### Text under study
MRI (magnetic resonance imaging) is one type of scan that can be used for diagnosing back pain. The images produced by MRIs are more detailed than those produced by standard X-rays, showing the spinal cord, muscles, ligaments and tendons in much greater detail. This can help a physician detect various abnormalities in a patient’s spine.
What is an MRI scan?
Unlike X-rays, which use ionizing radiation to produce images of the body, MRI scans use powerful magnets. These magnets cause the water molecules in the body to align in a specific way. A radiofrequency current is then used to make these molecules strain against the pull of the magnetic field. While this is happening, a scanner moves around the body to produce images of the bones and soft tissues. A contrast agent may also be used to make the resulting images more pronounced.
What kind of back problems can an MRI reveal?
An MRI for back pain can help a physician detect a number of common spinal conditions, including:
- Degenerative disc disease
- Herniated discs
- Spinal stenosis
Magnetic resonance imaging can also help a physician rule out certain spine conditions, such as tumors and infections.
As with any diagnostic test, there are certain limitations to MRI imaging. Because this type of scan only shows the body’s anatomical structure, it may not be conclusive if a person has a relatively healthy spine. Similarly, a bone or joint that appears to be damaged may not be the actual or only cause of a person’s pain.
When to talk to your physician about diagnostic imaging
There are many instances in which back pain goes away on its own after a short period of time. Diagnostic imaging may not be necessary in these situations, provided that the pain is only present for a few days or weeks and the discomfort can be managed with at-home measures.
If pain persists for more than several days or does not respond to over-the-counter medications, hot/cold therapy, exercise and stretching, it can be helpful to turn to a physician for diagnostic imaging. An orthopedic specialist can help you determine if an X-ray, CT scan, MRI or similar test would be helpful for diagnosing your back pain. A physical exam and medical history will typically be performed as well. From there, a clinical diagnosis can be made, and you can begin exploring additional options for treatment.

### What you will do
1. Retype the MRI passage word for word, between "MRI (magnetic resonance" and "an MRI reveal?", inclusive.
2. According to the MRI passage, what do MRI scans use to produce images in place of the ionizing radiation used by X-rays?

### Supplied material

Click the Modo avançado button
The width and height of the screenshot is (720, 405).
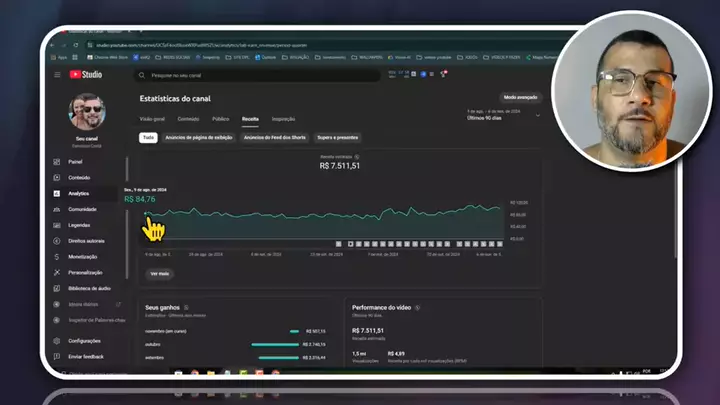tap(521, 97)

...

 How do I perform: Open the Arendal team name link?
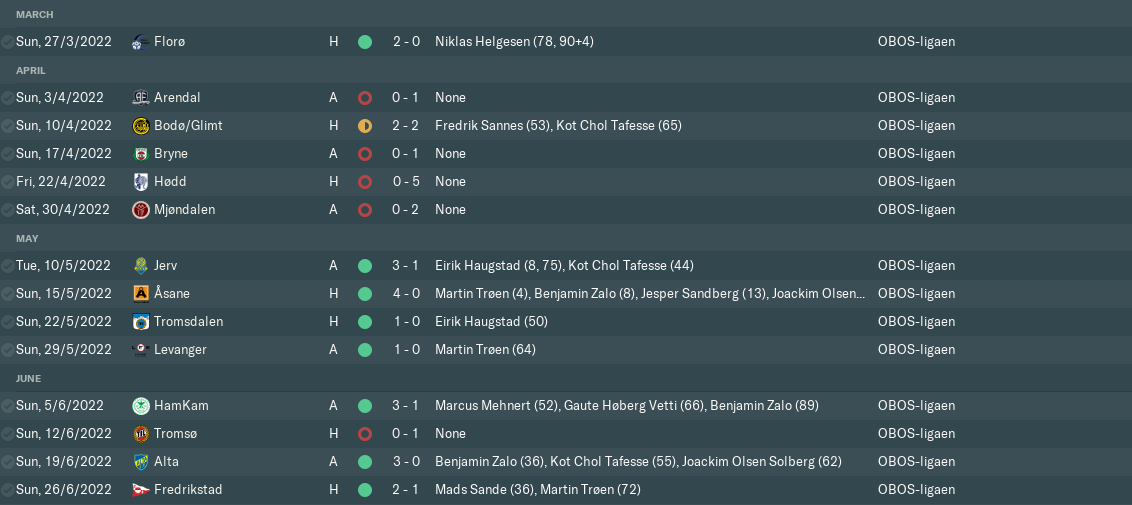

--

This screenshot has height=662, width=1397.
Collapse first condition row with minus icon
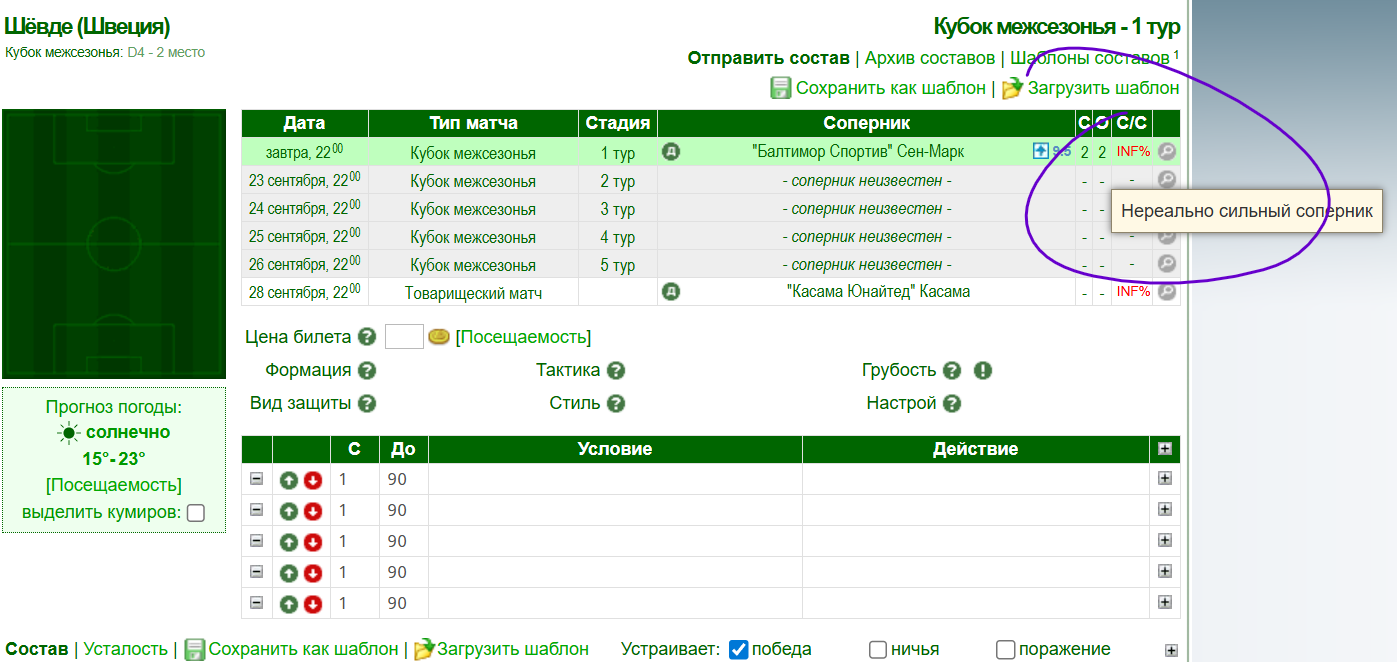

### Answers per task
1.
MRI (magnetic resonance imaging) is one type of scan that can be used for diagnosing back pain. The images produced by MRIs are more detailed than those produced by standard X-rays, showing the spinal cord, muscles, ligaments and tendons in much greater detail. This can help a physician detect various abnormalities in a patient’s spine.
What is an MRI scan?
Unlike X-rays, which use ionizing radiation to produce images of the body, MRI scans use powerful magnets. These magnets cause the water molecules in the body to align in a specific way. A radiofrequency current is then used to make these molecules strain against the pull of the magnetic field. While this is happening, a scanner moves around the body to produce images of the bones and soft tissues. A contrast agent may also be used to make the resulting images more pronounced.
What kind of back problems can an MRI reveal?

2. Powerful magnets.